=== TASK ITEM ===
Each line of the records below that holds "will" should be returned.

--- START ---

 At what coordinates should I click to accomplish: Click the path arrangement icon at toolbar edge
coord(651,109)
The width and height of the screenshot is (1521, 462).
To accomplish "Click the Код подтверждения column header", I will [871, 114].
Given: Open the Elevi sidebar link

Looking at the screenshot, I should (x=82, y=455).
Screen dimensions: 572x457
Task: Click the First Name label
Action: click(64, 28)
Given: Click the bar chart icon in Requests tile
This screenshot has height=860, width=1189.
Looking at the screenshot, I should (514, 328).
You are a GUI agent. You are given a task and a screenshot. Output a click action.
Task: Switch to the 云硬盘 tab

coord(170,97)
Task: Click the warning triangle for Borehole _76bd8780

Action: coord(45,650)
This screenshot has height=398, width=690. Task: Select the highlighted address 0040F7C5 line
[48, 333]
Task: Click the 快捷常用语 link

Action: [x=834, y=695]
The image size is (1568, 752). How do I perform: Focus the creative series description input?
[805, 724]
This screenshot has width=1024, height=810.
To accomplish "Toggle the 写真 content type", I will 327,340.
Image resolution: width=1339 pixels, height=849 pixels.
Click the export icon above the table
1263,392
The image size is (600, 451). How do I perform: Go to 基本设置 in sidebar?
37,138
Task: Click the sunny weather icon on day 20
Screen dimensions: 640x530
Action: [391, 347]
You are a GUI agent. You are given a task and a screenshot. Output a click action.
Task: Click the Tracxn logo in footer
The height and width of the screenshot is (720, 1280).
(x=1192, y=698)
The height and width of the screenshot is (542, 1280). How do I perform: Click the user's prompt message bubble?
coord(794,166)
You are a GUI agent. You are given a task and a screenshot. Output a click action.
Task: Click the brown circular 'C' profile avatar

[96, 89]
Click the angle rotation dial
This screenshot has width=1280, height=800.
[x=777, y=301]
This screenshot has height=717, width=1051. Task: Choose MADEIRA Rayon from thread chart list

--- END ---

=== ANSWER BOX ===
To accomplish "Click the Код подтверждения column header", I will [871, 114].
To accomplish "Toggle the 写真 content type", I will 327,340.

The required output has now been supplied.